• [WHAT YOU HAVE TO DO] Reproduce the lines from the line with "Open the swift draft link" to the line with "Action: (x=84, y=78)" exactly as they appear, including both of those lines.

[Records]
########

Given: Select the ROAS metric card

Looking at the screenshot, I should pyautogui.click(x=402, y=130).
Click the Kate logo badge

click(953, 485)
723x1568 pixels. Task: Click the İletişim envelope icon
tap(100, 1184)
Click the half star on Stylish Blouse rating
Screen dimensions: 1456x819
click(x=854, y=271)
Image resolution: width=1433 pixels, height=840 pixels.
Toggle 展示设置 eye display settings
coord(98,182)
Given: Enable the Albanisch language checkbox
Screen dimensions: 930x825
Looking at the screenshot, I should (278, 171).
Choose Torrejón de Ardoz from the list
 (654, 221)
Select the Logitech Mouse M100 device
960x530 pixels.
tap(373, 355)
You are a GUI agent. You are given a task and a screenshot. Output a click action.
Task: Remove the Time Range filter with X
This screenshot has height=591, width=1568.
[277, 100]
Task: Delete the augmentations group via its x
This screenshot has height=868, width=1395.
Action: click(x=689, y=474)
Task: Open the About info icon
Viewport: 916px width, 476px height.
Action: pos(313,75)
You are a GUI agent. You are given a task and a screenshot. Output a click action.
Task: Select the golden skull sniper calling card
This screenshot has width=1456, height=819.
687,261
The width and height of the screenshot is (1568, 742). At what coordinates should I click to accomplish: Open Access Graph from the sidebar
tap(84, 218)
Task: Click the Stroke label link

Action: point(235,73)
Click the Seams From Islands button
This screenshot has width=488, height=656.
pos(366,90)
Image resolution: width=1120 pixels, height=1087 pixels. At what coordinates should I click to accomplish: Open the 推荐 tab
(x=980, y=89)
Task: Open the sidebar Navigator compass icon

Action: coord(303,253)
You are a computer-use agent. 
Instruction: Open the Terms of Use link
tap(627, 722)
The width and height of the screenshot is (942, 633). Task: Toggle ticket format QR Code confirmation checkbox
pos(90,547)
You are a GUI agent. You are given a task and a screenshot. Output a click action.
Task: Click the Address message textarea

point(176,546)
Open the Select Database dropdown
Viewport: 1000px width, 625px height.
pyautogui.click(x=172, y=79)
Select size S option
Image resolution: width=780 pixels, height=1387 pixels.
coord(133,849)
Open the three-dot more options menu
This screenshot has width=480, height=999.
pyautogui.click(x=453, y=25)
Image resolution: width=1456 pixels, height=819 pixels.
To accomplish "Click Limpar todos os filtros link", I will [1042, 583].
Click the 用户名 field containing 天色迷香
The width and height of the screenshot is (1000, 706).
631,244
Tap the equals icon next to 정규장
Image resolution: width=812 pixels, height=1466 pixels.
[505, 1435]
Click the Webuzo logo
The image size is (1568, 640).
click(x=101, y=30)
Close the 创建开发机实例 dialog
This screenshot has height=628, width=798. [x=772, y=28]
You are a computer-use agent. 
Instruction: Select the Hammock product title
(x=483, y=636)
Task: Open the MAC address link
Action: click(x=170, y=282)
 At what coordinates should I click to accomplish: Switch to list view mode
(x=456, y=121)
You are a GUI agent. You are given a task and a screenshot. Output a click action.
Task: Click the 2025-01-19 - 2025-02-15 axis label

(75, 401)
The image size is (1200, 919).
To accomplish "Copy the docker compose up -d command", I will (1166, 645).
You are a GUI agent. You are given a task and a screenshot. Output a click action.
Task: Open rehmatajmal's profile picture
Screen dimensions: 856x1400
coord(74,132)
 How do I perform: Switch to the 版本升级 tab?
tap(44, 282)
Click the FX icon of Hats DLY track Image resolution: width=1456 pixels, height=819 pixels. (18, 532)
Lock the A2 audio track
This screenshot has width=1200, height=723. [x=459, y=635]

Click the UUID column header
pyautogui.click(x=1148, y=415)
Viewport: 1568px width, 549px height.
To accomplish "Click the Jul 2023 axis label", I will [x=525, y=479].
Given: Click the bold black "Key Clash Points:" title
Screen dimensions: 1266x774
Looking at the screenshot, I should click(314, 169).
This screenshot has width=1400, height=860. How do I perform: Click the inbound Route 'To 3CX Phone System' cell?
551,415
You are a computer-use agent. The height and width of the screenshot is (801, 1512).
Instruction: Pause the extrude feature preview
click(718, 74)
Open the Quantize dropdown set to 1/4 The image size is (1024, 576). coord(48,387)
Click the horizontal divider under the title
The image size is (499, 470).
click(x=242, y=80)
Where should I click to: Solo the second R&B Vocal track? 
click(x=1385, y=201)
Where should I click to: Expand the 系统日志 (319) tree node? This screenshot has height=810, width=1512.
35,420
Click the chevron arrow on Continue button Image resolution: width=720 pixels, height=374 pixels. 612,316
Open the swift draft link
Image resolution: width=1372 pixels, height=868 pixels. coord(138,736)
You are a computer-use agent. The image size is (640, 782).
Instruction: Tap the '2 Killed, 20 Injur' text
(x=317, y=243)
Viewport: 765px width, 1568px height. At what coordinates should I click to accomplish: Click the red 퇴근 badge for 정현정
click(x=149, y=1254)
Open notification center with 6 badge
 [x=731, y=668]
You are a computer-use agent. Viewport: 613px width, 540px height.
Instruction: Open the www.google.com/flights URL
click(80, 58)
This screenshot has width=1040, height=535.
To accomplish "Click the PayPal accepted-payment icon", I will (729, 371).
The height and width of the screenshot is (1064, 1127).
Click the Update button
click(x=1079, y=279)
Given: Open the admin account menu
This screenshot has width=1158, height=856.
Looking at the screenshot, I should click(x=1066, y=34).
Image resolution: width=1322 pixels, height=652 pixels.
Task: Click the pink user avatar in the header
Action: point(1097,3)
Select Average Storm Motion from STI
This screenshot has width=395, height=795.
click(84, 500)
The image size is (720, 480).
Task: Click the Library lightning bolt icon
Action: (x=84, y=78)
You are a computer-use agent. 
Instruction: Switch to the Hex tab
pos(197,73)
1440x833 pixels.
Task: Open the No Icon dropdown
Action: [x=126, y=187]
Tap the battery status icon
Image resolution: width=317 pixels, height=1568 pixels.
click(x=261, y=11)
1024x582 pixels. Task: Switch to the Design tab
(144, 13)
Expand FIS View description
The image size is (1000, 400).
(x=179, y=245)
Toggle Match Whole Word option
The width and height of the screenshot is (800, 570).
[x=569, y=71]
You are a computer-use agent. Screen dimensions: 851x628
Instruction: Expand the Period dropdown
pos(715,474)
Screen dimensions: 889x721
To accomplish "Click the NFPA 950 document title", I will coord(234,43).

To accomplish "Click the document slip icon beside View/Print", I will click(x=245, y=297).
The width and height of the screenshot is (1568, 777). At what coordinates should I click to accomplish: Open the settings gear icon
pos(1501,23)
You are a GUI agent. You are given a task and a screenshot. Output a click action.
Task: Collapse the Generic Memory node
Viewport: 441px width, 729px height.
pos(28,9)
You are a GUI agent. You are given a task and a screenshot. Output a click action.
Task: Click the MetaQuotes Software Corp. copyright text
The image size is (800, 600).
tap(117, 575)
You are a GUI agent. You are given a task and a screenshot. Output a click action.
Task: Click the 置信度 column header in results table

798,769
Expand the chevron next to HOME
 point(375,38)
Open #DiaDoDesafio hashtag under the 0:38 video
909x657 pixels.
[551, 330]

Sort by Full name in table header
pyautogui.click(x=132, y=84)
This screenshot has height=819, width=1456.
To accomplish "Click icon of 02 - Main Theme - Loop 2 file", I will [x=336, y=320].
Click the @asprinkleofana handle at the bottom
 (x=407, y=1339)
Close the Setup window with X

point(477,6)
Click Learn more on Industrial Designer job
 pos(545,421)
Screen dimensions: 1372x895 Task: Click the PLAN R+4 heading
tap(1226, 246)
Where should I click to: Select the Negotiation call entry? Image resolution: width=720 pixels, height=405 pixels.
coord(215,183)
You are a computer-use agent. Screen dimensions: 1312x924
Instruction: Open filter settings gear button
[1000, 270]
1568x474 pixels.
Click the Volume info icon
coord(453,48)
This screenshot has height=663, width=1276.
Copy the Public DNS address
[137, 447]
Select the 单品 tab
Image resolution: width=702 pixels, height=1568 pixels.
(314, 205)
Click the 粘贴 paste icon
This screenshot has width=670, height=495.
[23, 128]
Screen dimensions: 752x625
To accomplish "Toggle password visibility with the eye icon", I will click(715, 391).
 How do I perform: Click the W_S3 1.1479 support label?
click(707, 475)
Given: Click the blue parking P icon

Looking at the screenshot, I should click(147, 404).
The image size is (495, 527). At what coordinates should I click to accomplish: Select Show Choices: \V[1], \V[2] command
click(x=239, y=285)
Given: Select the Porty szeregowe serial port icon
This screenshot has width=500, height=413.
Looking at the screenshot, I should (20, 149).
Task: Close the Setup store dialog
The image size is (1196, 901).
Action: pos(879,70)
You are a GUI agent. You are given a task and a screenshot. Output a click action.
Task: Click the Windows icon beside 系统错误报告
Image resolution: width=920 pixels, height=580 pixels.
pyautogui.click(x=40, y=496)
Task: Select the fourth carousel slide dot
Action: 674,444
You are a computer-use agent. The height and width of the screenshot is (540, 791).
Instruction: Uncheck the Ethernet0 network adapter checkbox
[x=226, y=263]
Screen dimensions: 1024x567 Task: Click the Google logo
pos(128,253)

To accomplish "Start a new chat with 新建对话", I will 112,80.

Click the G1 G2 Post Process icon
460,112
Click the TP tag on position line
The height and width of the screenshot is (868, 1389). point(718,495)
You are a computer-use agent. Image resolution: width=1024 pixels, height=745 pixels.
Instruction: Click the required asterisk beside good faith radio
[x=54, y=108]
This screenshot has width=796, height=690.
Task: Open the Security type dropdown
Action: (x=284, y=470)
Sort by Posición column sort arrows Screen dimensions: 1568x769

########

• [TASK ANSWER]
Open the swift draft link
Image resolution: width=1372 pixels, height=868 pixels. coord(138,736)
You are a computer-use agent. The image size is (640, 782).
Instruction: Tap the '2 Killed, 20 Injur' text
(x=317, y=243)
Viewport: 765px width, 1568px height. At what coordinates should I click to accomplish: Click the red 퇴근 badge for 정현정
click(x=149, y=1254)
Open notification center with 6 badge
 [x=731, y=668]
You are a computer-use agent. Viewport: 613px width, 540px height.
Instruction: Open the www.google.com/flights URL
click(80, 58)
This screenshot has width=1040, height=535.
To accomplish "Click the PayPal accepted-payment icon", I will (729, 371).
The height and width of the screenshot is (1064, 1127).
Click the Update button
click(x=1079, y=279)
Given: Open the admin account menu
This screenshot has width=1158, height=856.
Looking at the screenshot, I should click(x=1066, y=34).
Image resolution: width=1322 pixels, height=652 pixels.
Task: Click the pink user avatar in the header
Action: point(1097,3)
Select Average Storm Motion from STI
This screenshot has width=395, height=795.
click(84, 500)
The image size is (720, 480).
Task: Click the Library lightning bolt icon
Action: (x=84, y=78)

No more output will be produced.